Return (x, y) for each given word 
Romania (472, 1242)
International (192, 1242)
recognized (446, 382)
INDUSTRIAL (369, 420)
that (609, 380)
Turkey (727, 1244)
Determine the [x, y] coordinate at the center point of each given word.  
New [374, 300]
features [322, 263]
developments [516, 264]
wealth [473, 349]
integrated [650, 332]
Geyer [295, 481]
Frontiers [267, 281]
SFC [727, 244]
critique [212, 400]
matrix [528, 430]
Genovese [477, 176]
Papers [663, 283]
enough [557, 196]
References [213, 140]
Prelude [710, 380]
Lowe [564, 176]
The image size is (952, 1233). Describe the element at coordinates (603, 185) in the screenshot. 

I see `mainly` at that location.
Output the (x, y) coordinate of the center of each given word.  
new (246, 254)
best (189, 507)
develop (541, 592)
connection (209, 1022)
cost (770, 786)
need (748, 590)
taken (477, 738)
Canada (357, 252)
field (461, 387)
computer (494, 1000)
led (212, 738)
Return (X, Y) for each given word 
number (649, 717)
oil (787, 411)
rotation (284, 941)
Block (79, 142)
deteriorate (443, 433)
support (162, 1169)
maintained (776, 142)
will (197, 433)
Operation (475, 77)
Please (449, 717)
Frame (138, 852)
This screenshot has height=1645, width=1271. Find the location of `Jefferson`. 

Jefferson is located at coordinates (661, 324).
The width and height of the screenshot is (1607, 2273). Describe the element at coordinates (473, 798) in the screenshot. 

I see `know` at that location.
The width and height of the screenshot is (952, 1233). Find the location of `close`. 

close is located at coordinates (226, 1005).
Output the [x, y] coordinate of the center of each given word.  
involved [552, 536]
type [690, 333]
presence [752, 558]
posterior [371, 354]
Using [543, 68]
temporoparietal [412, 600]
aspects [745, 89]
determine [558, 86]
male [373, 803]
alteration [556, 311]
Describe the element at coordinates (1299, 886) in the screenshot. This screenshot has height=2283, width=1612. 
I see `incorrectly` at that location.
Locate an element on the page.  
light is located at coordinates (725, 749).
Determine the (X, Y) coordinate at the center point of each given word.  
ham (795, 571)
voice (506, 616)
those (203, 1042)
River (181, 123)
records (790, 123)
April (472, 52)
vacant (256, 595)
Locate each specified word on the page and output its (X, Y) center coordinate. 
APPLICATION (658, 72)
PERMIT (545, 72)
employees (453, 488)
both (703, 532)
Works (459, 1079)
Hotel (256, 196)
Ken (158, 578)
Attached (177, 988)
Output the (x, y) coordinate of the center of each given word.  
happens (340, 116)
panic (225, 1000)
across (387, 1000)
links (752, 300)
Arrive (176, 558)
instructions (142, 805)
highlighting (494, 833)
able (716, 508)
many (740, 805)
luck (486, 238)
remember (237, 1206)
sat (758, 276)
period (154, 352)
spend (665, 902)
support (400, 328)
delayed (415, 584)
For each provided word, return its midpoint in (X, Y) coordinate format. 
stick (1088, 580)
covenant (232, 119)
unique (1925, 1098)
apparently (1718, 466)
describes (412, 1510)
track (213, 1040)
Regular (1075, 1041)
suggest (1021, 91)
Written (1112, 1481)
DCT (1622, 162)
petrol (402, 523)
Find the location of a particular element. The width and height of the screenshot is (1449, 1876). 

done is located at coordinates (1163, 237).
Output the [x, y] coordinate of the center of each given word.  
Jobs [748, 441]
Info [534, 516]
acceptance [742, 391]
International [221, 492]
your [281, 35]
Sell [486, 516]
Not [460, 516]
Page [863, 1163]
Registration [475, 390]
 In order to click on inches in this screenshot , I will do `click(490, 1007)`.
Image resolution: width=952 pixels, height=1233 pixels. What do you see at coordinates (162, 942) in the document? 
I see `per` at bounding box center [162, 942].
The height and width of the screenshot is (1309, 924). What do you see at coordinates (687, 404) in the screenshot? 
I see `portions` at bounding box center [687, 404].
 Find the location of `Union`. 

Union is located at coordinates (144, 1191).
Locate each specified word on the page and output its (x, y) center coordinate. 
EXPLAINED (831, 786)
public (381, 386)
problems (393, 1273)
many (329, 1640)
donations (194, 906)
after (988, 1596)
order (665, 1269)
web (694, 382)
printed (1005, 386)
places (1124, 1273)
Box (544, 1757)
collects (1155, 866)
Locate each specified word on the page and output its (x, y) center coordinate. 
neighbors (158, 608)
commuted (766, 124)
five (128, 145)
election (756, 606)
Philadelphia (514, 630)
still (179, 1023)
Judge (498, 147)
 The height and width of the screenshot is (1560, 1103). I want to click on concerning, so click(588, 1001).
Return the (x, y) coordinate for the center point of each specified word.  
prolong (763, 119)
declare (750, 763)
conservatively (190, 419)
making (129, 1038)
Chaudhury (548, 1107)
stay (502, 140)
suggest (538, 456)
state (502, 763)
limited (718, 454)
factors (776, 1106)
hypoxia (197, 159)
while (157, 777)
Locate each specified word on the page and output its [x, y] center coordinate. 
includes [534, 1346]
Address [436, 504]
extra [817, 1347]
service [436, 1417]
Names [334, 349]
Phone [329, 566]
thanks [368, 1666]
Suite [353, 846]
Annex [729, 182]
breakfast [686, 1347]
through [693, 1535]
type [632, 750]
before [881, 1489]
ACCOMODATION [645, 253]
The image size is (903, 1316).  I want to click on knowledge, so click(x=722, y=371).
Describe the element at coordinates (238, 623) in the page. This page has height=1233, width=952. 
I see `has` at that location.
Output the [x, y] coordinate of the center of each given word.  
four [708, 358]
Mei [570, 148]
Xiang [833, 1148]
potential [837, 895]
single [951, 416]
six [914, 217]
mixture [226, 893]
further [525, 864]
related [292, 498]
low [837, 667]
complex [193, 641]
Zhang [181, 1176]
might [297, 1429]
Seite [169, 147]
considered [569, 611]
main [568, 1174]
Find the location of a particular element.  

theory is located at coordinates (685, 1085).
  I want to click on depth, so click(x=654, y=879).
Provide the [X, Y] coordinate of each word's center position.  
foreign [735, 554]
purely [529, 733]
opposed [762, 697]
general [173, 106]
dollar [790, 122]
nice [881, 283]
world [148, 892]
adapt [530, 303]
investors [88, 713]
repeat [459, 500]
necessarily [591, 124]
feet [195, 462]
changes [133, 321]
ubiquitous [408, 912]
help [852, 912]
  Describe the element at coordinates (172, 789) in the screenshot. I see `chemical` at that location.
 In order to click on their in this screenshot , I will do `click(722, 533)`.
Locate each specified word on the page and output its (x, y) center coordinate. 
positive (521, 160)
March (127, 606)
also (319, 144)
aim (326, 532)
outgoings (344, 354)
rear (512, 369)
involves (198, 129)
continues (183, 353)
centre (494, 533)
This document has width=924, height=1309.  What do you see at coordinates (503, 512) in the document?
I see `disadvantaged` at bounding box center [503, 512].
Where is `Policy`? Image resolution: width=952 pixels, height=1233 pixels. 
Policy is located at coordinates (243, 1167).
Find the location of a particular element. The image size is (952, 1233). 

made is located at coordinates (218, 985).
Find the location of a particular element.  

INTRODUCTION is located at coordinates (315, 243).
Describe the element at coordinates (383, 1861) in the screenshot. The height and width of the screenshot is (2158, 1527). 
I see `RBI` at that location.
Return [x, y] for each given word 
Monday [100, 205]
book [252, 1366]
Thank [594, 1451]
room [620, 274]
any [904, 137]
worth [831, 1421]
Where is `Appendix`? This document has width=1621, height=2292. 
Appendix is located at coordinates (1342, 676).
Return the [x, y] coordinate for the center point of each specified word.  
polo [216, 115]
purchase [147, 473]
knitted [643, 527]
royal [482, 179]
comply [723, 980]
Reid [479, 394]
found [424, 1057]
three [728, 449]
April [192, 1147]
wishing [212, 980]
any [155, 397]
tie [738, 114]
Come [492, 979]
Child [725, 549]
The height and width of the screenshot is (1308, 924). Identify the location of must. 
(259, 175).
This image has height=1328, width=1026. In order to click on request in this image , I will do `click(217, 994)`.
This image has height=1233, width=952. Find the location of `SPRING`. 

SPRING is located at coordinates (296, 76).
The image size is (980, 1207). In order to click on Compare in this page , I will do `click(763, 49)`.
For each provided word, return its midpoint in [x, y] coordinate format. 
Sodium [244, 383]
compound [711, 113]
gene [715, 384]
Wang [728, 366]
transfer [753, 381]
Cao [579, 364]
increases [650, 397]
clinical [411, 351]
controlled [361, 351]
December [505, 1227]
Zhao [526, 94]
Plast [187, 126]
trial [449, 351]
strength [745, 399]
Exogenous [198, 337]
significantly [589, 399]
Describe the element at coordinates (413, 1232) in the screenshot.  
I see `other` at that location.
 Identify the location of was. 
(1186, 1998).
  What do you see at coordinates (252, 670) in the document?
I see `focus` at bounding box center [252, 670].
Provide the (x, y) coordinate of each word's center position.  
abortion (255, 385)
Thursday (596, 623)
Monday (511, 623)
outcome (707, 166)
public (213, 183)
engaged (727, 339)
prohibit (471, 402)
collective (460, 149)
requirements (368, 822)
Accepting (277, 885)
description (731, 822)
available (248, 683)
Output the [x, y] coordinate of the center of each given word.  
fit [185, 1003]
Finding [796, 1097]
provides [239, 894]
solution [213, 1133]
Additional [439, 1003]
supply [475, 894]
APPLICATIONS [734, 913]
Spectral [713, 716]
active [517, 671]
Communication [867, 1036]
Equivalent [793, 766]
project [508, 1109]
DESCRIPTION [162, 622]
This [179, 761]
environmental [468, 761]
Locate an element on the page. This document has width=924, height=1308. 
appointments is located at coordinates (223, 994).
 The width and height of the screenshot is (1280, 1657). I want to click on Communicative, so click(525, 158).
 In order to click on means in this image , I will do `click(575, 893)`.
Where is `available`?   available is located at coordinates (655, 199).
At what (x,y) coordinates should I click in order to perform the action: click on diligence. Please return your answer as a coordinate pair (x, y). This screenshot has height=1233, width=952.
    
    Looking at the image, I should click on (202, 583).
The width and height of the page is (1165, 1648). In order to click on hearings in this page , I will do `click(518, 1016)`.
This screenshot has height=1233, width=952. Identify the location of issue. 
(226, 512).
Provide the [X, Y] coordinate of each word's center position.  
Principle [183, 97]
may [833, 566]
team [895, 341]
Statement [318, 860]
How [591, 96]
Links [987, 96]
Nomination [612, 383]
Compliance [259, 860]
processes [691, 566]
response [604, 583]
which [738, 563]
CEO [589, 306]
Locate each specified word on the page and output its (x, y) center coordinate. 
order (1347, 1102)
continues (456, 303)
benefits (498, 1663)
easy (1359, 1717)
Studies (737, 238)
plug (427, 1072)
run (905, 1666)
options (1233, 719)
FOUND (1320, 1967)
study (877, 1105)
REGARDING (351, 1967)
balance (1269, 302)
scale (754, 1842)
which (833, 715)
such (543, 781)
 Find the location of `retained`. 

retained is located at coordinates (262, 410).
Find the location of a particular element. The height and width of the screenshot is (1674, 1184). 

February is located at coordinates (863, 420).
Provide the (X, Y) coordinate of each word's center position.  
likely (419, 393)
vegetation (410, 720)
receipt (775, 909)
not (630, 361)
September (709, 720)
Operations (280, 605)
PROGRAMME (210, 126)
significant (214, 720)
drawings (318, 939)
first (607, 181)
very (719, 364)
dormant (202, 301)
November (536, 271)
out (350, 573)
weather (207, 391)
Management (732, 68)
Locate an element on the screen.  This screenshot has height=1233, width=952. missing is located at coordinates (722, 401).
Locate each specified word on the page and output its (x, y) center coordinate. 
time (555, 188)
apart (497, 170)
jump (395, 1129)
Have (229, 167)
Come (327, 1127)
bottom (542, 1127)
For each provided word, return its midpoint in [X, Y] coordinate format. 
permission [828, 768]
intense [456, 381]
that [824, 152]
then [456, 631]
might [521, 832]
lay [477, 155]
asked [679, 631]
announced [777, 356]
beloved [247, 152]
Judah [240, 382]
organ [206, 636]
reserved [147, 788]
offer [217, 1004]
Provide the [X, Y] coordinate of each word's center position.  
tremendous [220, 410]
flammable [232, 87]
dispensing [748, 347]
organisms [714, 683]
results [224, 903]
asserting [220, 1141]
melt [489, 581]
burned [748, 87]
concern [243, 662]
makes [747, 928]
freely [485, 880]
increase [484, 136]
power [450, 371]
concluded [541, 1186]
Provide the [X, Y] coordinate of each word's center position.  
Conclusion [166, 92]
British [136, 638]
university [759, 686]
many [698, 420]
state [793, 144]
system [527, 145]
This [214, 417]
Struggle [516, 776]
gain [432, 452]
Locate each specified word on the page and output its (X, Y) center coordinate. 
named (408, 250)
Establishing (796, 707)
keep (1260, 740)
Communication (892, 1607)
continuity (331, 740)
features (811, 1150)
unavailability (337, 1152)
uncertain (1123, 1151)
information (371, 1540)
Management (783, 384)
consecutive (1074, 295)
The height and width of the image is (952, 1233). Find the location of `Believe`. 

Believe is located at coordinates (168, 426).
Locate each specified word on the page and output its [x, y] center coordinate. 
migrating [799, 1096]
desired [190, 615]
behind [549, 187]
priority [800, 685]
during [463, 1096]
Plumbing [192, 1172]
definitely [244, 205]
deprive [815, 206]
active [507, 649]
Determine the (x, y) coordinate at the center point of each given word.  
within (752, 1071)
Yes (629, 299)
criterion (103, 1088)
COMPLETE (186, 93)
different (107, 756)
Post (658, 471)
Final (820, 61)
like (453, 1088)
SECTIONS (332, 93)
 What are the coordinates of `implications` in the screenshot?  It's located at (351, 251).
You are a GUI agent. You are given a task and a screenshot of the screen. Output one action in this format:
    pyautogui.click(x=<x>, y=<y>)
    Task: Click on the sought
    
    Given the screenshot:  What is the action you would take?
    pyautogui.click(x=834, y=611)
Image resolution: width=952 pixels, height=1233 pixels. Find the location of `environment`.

=== WORK TO DO ===
Please reproduce the entries above verbatim, starting with the line that contains "available (248, 683)" and going on through the line that contains "environmental [468, 761]".

=== TASK ANSWER ===
available (248, 683)
Output the [x, y] coordinate of the center of each given word.  
fit [185, 1003]
Finding [796, 1097]
provides [239, 894]
solution [213, 1133]
Additional [439, 1003]
supply [475, 894]
APPLICATIONS [734, 913]
Spectral [713, 716]
active [517, 671]
Communication [867, 1036]
Equivalent [793, 766]
project [508, 1109]
DESCRIPTION [162, 622]
This [179, 761]
environmental [468, 761]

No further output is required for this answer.